Award-winning lighting designer Paule is critically acclaimed across the world for her work
Award-winning lighting designer Paule Constable is critically acclaimed across the world for her work, and has raised awareness of women in technical roles in theatre. She received a Tony Award in 2011 for her work with War Horse, and she’s just been awarded her fourth Olivier Award, this one for her light design of the National Theatre’s production of The Curious Incident of the Dog in the Night-Time.

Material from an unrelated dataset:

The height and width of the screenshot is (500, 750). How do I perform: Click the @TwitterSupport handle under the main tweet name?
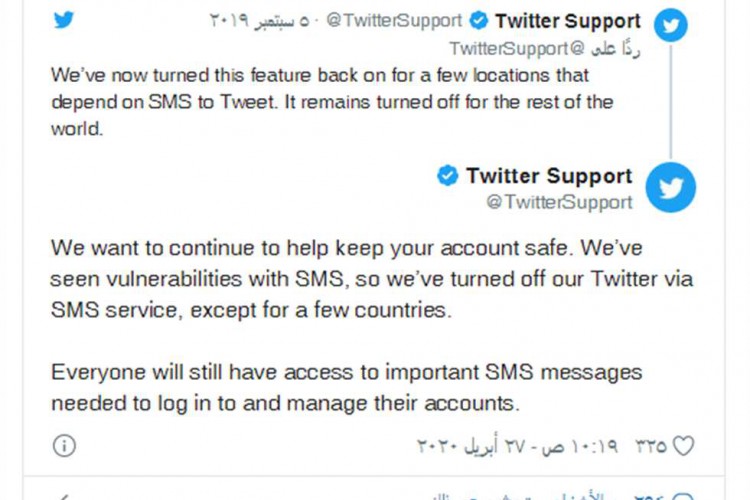coord(559,202)
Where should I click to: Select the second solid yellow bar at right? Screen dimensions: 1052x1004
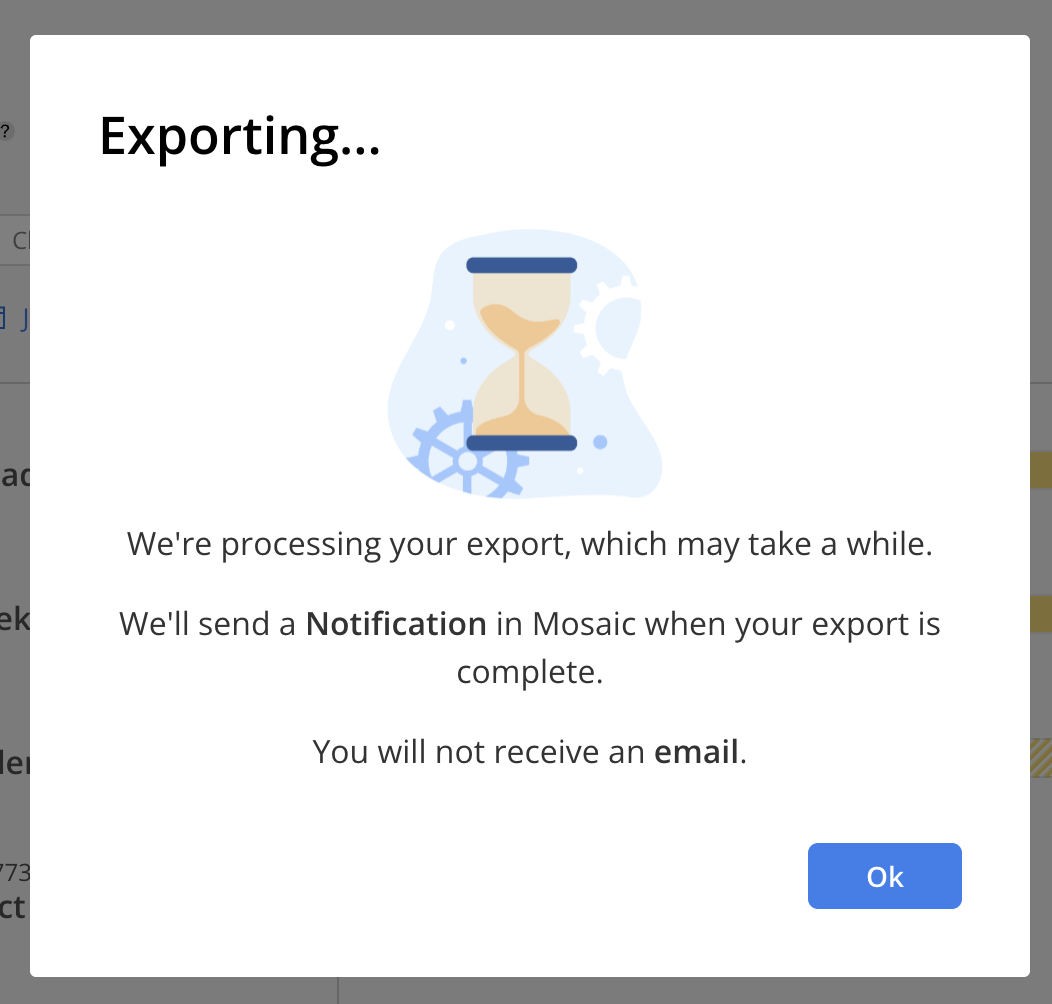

It was her time at Goldsmiths that sparked the interest in lighting design. “I had done a little theatre at school but didn’t really understand it was an option as a career, and I had absolutely no idea what lighting design was. It was Goldsmiths that led me to discover it, and realise how much it was the perfect career for me. The George Wood was a fabulous space to make work in – it forced you to be rigorous but was also small enough that you could make changes and follow your nose. And the were great at encouraging you to look outwards, to see what was going on outside college as well as inside. My course gave me an ability to debate and unpick and collaborate, which has been vital in my career. I loved the way the staff didn’t spoon feed you but encouraged and steered.”
As well as working with National Theatre, Paule has designed for the Royal Shakespeare Company, the Donmar Warehouse and the Royal Court. She has also worked on many opera productions including the Royal Opera, English National Opera, Glyndebourne, Opera North, Scottish Opera and Welsh National Opera.

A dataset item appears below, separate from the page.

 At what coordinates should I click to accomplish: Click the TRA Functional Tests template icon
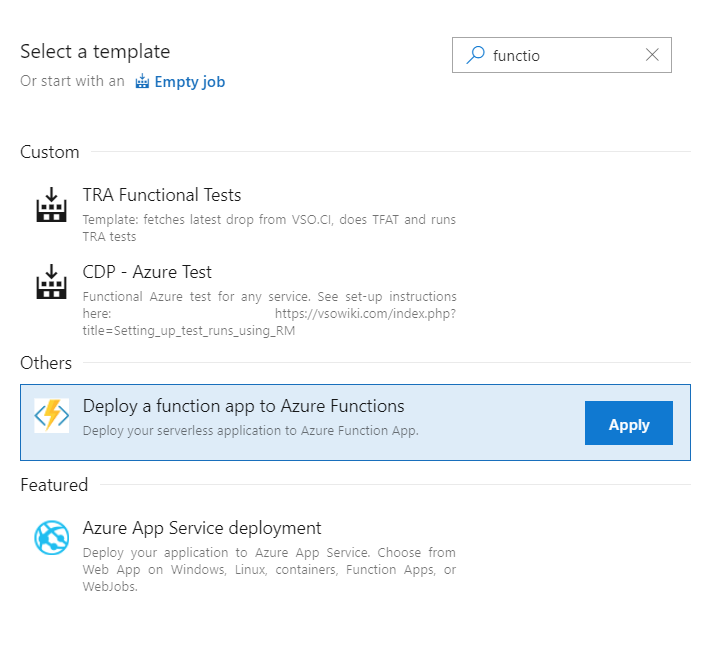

As one of the few female lighting designers in the industry, Paule has been something of a trailblazer. “I am proud to have raised awareness of women in technical roles in theatre, although we remain woefully under represented.”
It’s a job which clearly gives Paule immense satisfaction as she says: “The thing I enjoy most about my job is the collaboration. I love making live work that really tells a story. That visually supports the piece. And where the sum of the parts is so much greater than the individual contributions, it can be thrilling. I love theatre and opera, and trying to make the air between the viewer and the performer resonate.”